“This is obviously a very exciting moment,” says Patrick Biewer, CEO of the company created as a public-private partnership between the Luxembourg government and global satellite operator SES. “The launch is one of the step of our history, but it’s evidently a key part of the company’s history.”

LuxGovSat was set up in February 2015 in order to realise the ambitious goal of creating a new value proposition that did not yet exist on the market: making satellite capacities available for governmental objectives that would have a higher level of security than traditional commercial satellites, while following a business logic to provide more affordable and accessible capabilities than dedicated national satellites.

“A public-private partnership was the best way to start this project,” explains Patrick Biewer. “More precisely, this partnership made it possible to combine the know-how of the Luxembourg space industry, available through SES, with the regulatory capacities, diplomatic relations, stability and good reputation of the Luxembourg state. This is essential to create such a value proposition for other governments and supranational organisations.”

€225 million investment

The first client of LuxGovSat is obviously the Luxembourg State that will use it for its own defence activities. The State is investing a total amount of €100 million over 10 years. “This provides strong support to the entire business model that allows us to embark on necessary and significant investments,” says the CEO of LuxGovSat. The initial investment in the company LuxGovSat, covering among others things the construction and the launch of the satellite, amounts to a total of €225 million.

Following international calls for tenders, the construction of the satellite was entrusted to the American company Orbital ATK and the launch to SpaceX. The Falcon 9 rocket was chosen according to purely economic and technological criteria. SpaceX has innovated the space launcher business with the development of a flight-proven rocket.

Once in orbit at 21.5 degrees east, GovSat-1 will be operational within approximately four to six weeks. This is the time needed to finalise its positioning, carry out the tests in orbit and then transfer services that have already been commercialised by the company and are currently operational on other satellites.

Widening the geographical scope

The joint venture, which today directly employs around 20 people in charge of either technical – ground stations – or commercial aspects, has obviously not been satisfied with simply waiting for the launch of the SpaceX rocket. It has already concluded several contracts, the most spectacular being the one signed in November 2016 to make satellite communication capacities available in the context of the NATO Alliance Ground Surveillance (ASG) programme. “Other services have also been put in place for several NATO agencies,” indicates Patrick Biewer.

According to the LuxGovSat CEO, it will take a few years before the capacities of the Luxembourg satellite are completely used.

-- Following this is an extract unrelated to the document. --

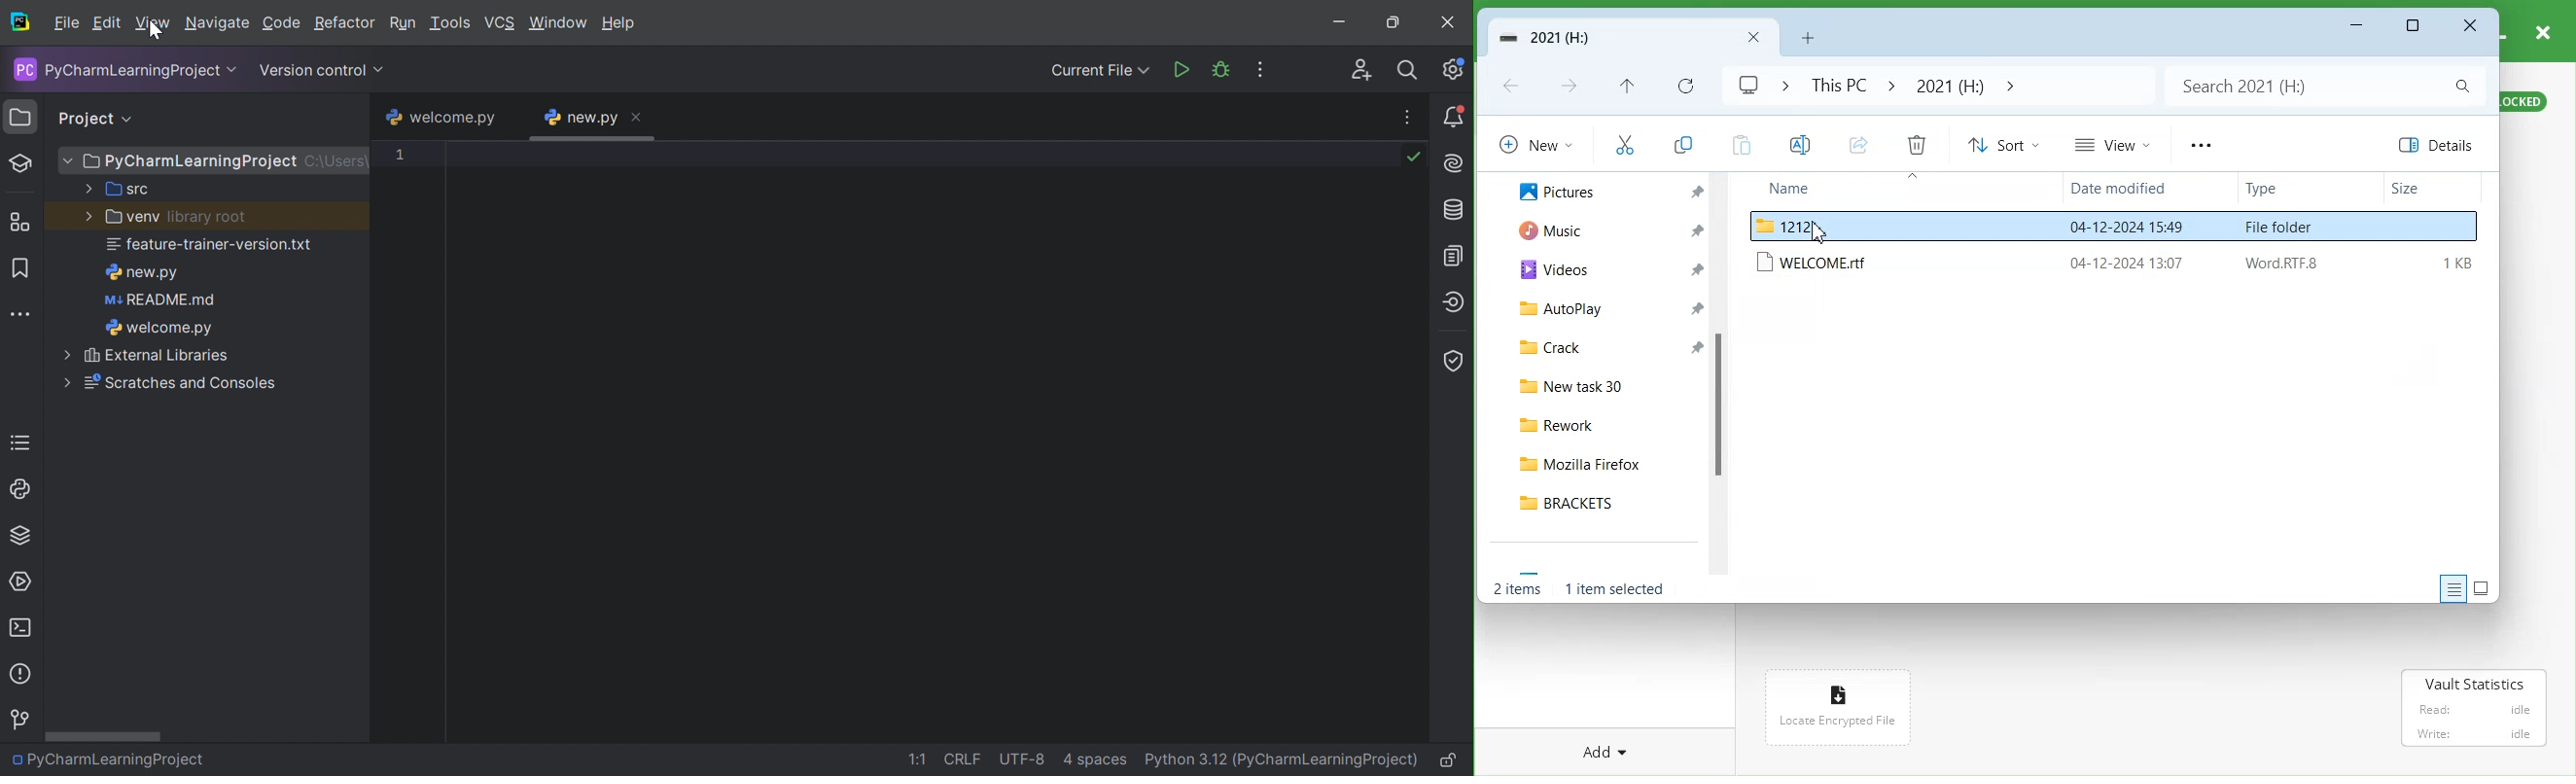 This screenshot has width=2576, height=784. What do you see at coordinates (1857, 144) in the screenshot?
I see `Share` at bounding box center [1857, 144].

But this does not stop the company from already thinking about a possible widening of the scope of activity or even, in the most optimistic case, the implementation of a second satellite.

At the moment, the position of the satellite allows it to mainly cover Europe, the Middle Est and Africa. For covering zones such as Asia-Pacific where needs are growing quickly, some adjustments in addition to this first satellite are obviously necessary. “All commercial or technological options are possible,” underlines Patrick Biewer. “This extension of our activity is also part of our thoughts of these two last years.”